Vim or Neovim: Should you upgrade from the old classic?

Vim isn’t the easiest text editor to learn, but there’s a reason that it has a lasting legacy. Meanwhile, Neovim is tweaking the old favorite to make it more accessible. Which is better?
Vim’s legacy
Full disclosure: we are spoiled. Our smart phones have more processing power than all of NASA did in 1969 – combined. It’s hard enough to imagine going back to an age where RAM was measured by MB let alone the age of MS-DOS or Amiga computers. For every piece of basic software we use today, there was a time when it was new and trailblazing.
Vim is one of those stories.
Initially released back in November 1991, even Vim’s website aesthetic is charmingly reminiscent of simpler Internet 1.0 days.
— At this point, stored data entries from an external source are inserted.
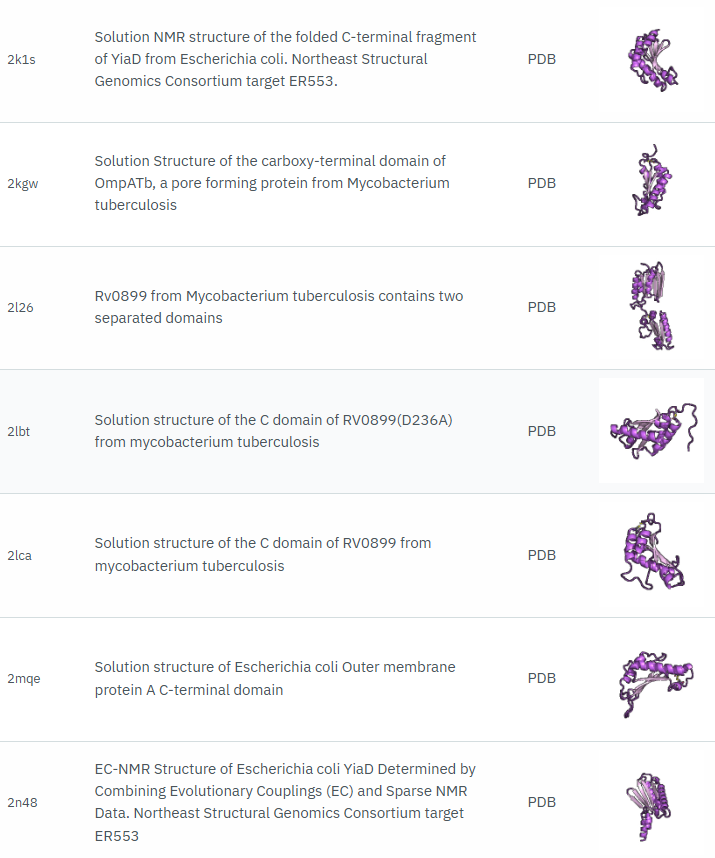Click PDB label in the 2mqe row
This screenshot has height=858, width=715.
click(x=541, y=678)
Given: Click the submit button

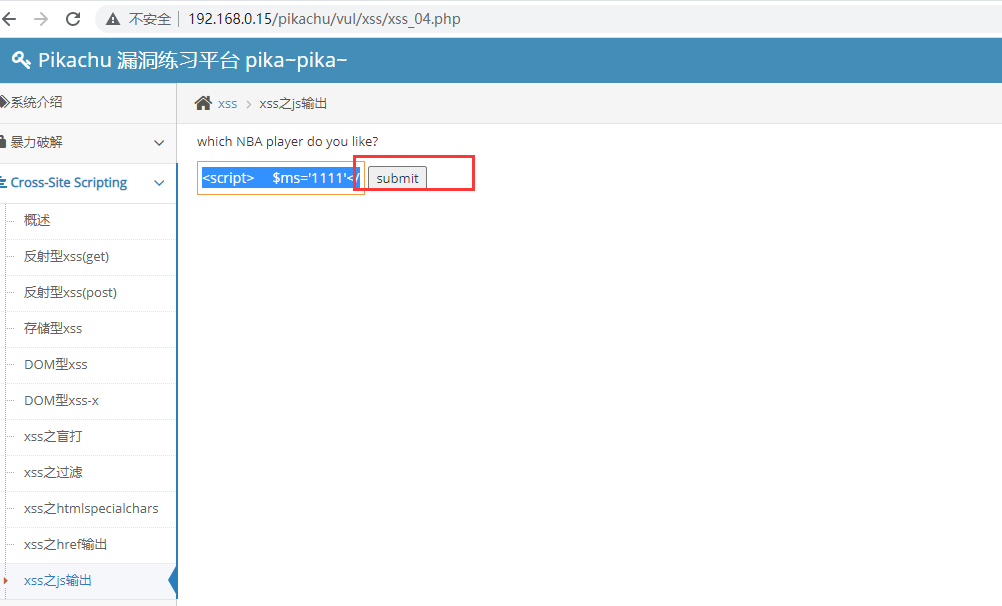Looking at the screenshot, I should click(397, 178).
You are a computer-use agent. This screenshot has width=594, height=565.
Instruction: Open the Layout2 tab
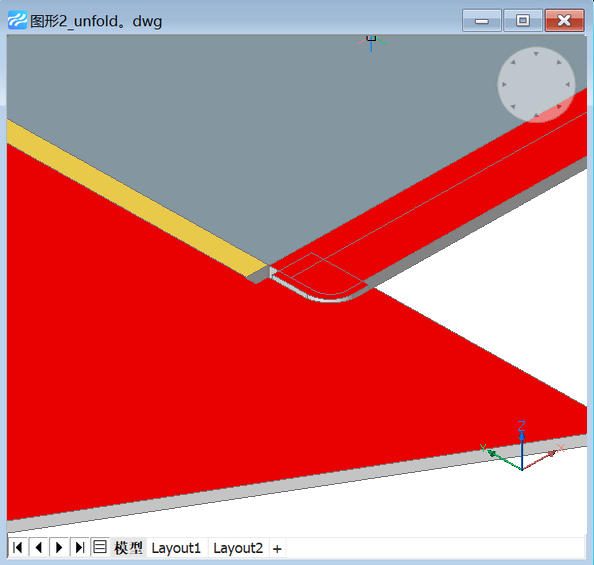(x=238, y=548)
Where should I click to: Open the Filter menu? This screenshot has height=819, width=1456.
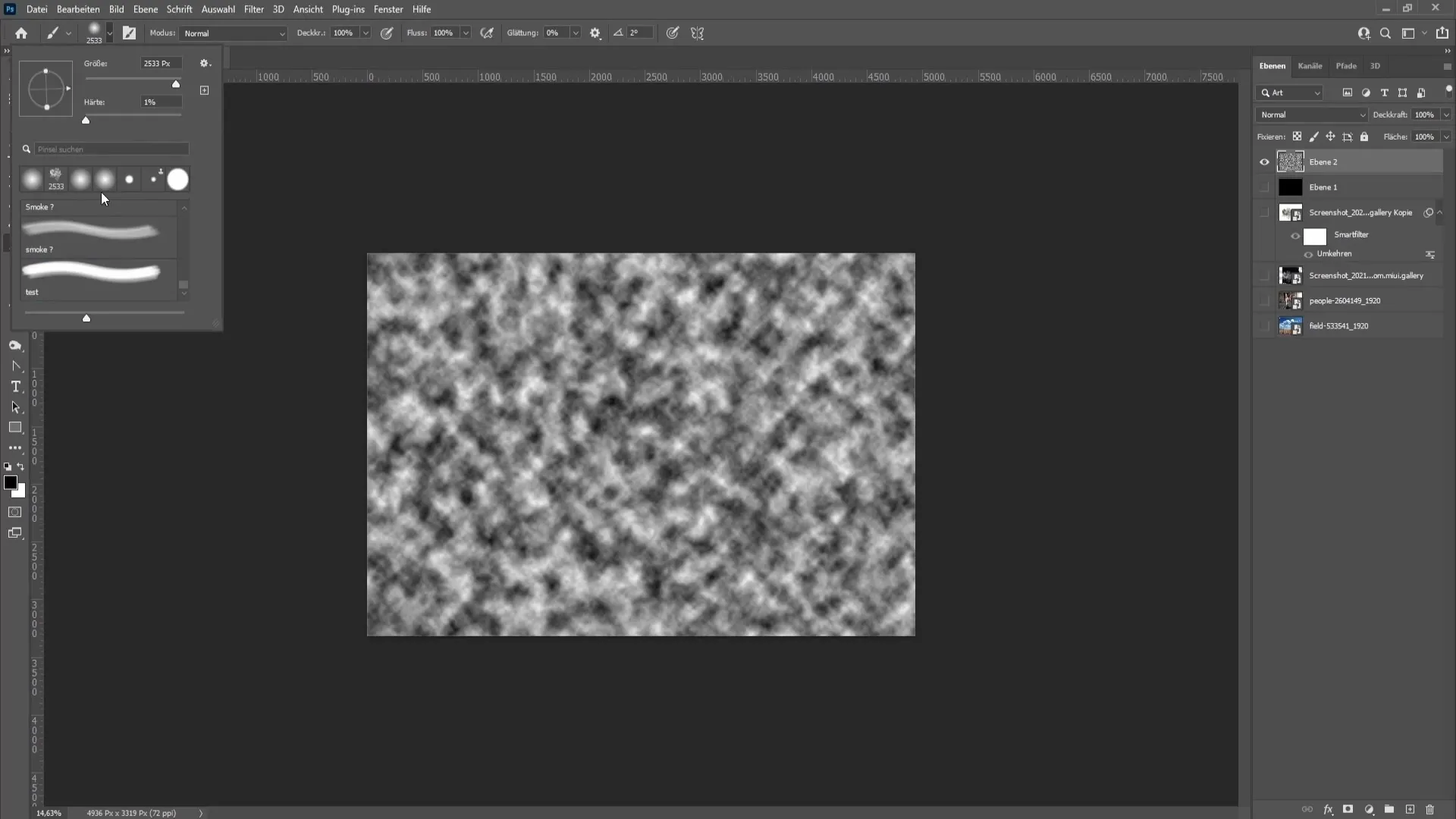tap(253, 9)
According to the Stack Overflow Developer Survey 2018, Vim is still going strong as the fifth most popular development environment. (Stack Overflow also notes that it is the most popular choice for DevOps and sysadmins. Seemingly, the only reason it isn’t higher up the list is because of Android Studio and Xcode’s popularity for mobile app developers.)
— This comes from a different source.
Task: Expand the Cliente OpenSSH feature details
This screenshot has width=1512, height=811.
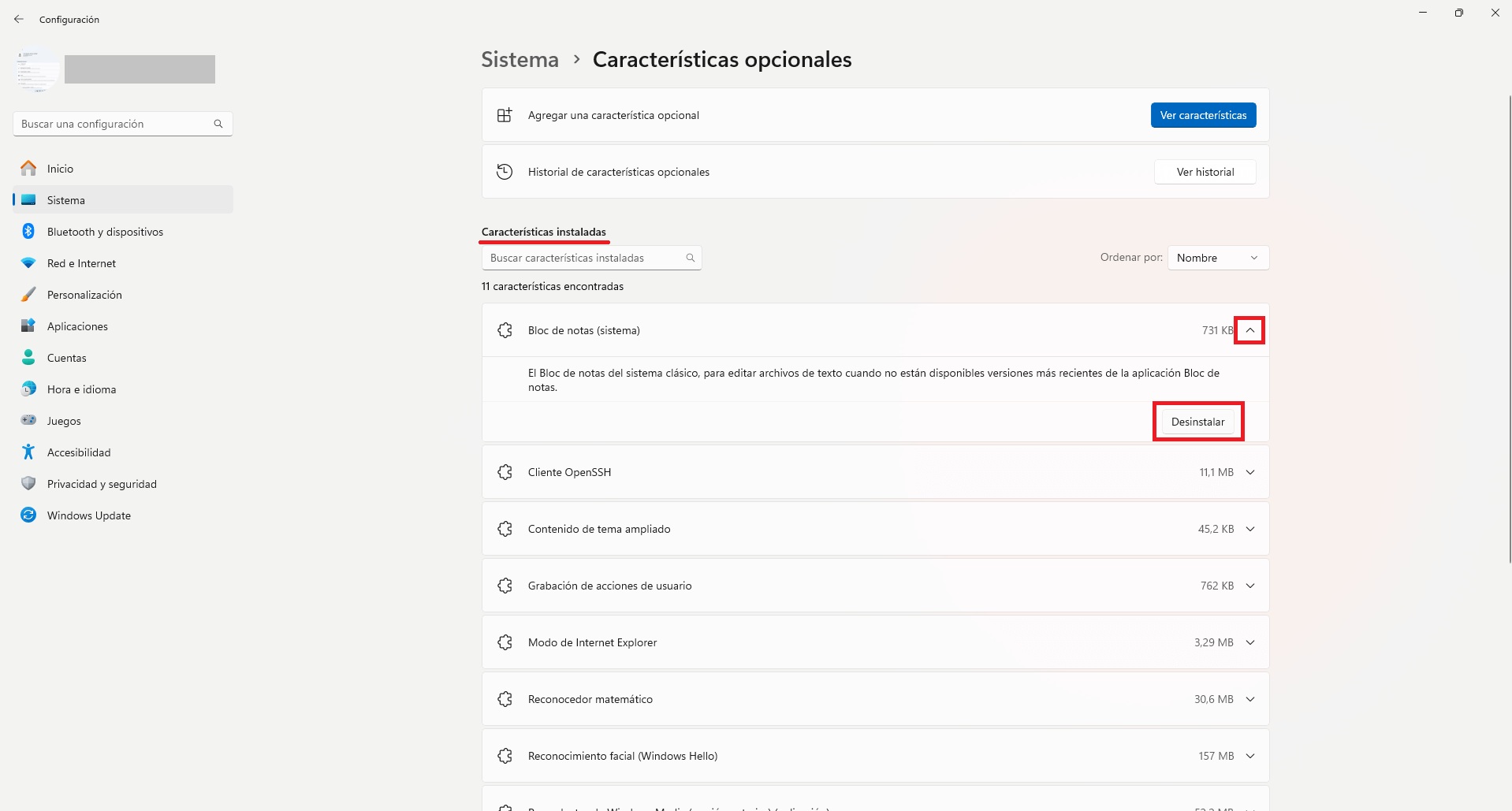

Vim’s history is a journey through programming nostalgia. Recently, TwoBitHistory published a great retrospective of where it all began and the legacy it created. Even in 2018, the Vim community is strong and active. On Reddit alone, the r/vim sub has 54.4k subscribers as of writing this. Between all the memes, plugins, customization, and troubleshooting lies a serious dedication to the historic text editor.
SEE ALSO: Lost in Vim: One million developers trapped in the text-editor closet
However, recently there has been another name making the rounds: Neovim.
What’s the difference between the two, and why are some programmers moving ship?
Messing with the classics
Cons of Vim:
- Compared to other text editors, nothing in Vim comes naturally. Even exiting Vim is notoriously un-intuitive. To combat the steep learning curve, there’s a a cheat sheet overlay for Macbook keyboards, an adventure game, an interactive tutorial, and a JavaScript Vim simulator for teaching and demonstrating how to use it. (And that’s not to mention all the Stack Overflow questions.) Even accessing the system clipboard requires some clarification (such as: what is yanked text).

Source: ThePracticalDev
- Vim went ten years without a major release. Version 7.0 came out in 2006 and included spell checking, code completion, and tab pages to name a few features. A decade later, version 8.0 was released in 2016. One of the major features in 8.0 was added async support, which was previously only in Neovim. While the Oracle line of thinking of a new release every 6 months is causing release fatigue, ten years is a release drought.
SEE ALSO: Glances: Keep a good eye on your code with this Python monitoring tool
In with the new
Pros of Neovim
- Neovim is basically an modernized out of the box version of Vim. It stands on the shoulders of giants and improves what needs improving. Their vision states, “It is not a rewrite but a continuation and extension of Vim…Neovim is built for users who want the good parts of Vim, and more.”
- Forward-thinking architecture. Neovim has added some great features, including embedded terminals, saner defaults, and a different plugin architecture. Without a benevolent dictator for life, Neovim is more welcome to change that isn’t just bug fixes and is constantly looking to develop. Take a look at the release changelog yourself, and compare it to Vim’s. The
:terminal
command is used for opening up a terminal buffer that uses your default shell. You can also specify what program you wish to run in the buffer. - The goals of Neovim are simple: create a flexible, extensible Vim, have consistent cross-platform user experience and backwards compatibility, and have a small, fast core.
- No, Neovim isn’t turning Vim into an IDE. It is focusing on usability instead of tradition.
- The newest release has a host of changes, bug fixes, and features including API improvements and Windows subsystem support. Compared to Vim’s glacier-paced releases, Neovim is fast-paced and fixes what the community wants.
Not every Vim user is moving over the new and improved text editor and debates on message boards continue discussing the differences and benefits of both. At the end of the day, much like programming languages, it is up to the user to find which suits them.
Have you given Neovim a test drive or made the switch? How does it work for you?